Her heart still skips, she said, as she read aloud his closing words, a statement of a young soldier’s love. She paused over his final words to her with a faint angelic smile, “And by God’s kind hand, you’re my wife. Bebe.”
Stewart Bridgforth, then 21 and whom people called Bebe, married Carolyn Watkins, who was 19, in August 1942. Bebe then joined the European Theater of Operations as an infantry platoon leader. A year later, their first child was born, Stewart Bridgforth Jr.
“The war just rushed everything up. You didn’t know what your future was going to be, you didn’t know where your boyfriend, lover or fiancé was going to be, or how long you were going to have,” Carolyn Bridgforth said. “It speeded up everything.”
He fought in the Battle of the Bulge, a major German offensive battle in the densely forested regions of Belgium and in France of 1944. Throughout his time as a soldier, Bebe and Carolyn wrote to each other, to not only pass the time, but also to make sure both were safe. He once told Carolyn when soldiers wrote and received letters from their loved ones it made them feel closer.
“It’s what keeps soldiers going when they’re away, Carolyn said. “Letters, they’re extremely important.”
She used every letter she received as a tracking device for Bebe, and sometimes even though she would be holding a letter written just days earlier, should wonder if he were still alive. Carolyn would look at the date of the letters and information on the envelope in order to track where his division was fighting.
“I did not picture him not living,” she said. Carolyn revisits the letters from time to time, from her home in Pickens, MS. “You had nothing but the moment, your future was uncertain, his future was uncertain. At that age, you hardly thought about any more than the moment.”
Stewart survived the war and came back to continuing growing his family with Carolyn. They ended up having four children and stayed living in Pickens. Stewart passed away 20 years ago at the age of 74 from dementia. Carolyn still today looks back the letters and remembers why she fell in love with him.
“A lot of men can’t even say I love you, they just don’t know how to,” Carolyn said. “But not him, wherever we were, if we were in church he was holding my hand. That’s how affectionate he was.”
In a digital world, Carolyn understands the importance of holding onto ink on paper. “If you love someone, why throw away a sweet letter,” she said.

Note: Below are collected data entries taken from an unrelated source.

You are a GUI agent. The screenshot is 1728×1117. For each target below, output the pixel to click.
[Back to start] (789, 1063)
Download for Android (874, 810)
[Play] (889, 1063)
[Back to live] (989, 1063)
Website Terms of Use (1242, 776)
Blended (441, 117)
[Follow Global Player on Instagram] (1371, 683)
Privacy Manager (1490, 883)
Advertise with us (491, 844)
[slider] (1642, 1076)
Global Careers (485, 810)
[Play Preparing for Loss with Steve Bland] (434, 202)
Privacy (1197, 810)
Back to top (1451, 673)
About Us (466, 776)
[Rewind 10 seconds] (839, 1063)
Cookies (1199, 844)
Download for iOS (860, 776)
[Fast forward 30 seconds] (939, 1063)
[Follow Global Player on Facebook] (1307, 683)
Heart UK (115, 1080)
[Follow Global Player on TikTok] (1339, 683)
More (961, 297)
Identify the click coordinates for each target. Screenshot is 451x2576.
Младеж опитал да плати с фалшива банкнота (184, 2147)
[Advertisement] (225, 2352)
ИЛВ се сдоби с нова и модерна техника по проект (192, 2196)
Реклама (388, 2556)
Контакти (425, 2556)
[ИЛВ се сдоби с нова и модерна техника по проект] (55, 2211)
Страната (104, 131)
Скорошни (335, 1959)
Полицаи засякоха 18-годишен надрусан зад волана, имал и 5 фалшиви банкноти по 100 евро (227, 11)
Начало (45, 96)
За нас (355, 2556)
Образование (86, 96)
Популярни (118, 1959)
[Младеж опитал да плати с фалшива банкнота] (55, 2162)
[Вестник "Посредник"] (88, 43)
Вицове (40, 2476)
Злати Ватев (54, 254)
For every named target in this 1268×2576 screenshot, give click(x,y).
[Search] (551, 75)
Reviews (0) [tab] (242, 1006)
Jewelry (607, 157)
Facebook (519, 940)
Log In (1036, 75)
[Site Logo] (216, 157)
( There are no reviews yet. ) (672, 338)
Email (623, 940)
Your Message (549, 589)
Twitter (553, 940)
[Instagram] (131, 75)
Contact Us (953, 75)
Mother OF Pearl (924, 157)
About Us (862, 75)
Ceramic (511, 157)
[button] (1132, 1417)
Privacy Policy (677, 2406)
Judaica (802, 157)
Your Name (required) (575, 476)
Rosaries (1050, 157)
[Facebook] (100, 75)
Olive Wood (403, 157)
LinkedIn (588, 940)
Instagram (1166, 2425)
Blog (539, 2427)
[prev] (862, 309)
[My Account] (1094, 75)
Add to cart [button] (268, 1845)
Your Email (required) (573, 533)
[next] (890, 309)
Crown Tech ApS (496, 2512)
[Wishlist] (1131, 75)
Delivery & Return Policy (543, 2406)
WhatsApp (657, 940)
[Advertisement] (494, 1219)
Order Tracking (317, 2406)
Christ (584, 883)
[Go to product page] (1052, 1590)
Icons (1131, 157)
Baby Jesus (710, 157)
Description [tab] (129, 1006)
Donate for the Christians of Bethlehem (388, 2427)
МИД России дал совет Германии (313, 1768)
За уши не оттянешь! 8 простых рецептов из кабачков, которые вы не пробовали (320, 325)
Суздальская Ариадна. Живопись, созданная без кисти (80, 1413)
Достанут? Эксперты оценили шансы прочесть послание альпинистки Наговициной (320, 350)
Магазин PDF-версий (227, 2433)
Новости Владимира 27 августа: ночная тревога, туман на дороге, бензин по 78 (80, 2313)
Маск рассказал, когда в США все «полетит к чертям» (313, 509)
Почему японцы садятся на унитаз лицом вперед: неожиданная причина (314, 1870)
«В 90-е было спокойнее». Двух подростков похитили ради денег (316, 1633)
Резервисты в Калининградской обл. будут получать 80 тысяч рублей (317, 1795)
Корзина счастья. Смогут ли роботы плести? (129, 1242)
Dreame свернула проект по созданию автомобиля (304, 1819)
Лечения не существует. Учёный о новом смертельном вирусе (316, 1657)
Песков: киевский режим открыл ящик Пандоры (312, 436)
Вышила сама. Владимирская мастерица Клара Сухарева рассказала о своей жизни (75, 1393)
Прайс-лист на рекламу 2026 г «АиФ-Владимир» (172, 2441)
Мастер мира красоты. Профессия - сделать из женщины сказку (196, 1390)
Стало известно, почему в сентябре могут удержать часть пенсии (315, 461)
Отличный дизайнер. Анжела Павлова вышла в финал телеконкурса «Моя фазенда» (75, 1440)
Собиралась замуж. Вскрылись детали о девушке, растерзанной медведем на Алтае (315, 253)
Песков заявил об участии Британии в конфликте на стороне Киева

Stewart Bridgforth Jr. is the oldest of Carolyn and Bebe’s children. The 72-year-old was born when his father went to war. Keeping the letters and recording his mother’s voice is significant to him.
“It’s the only tangible thing we can show our grandchildren, nieces and nephews about what their grandparents were like,” he said.
The letters have helped shape his family’s personality, values and shared culture.
“It’s the only thing that’s written, that you could show and give somebody a sense of where they came from,” he said.
Her son is grateful for the letters because the stories and memories have helped shape him into the man he strived to be like — his father.
“In a lot of ways he was my role model. Of course I miss him, we all do.”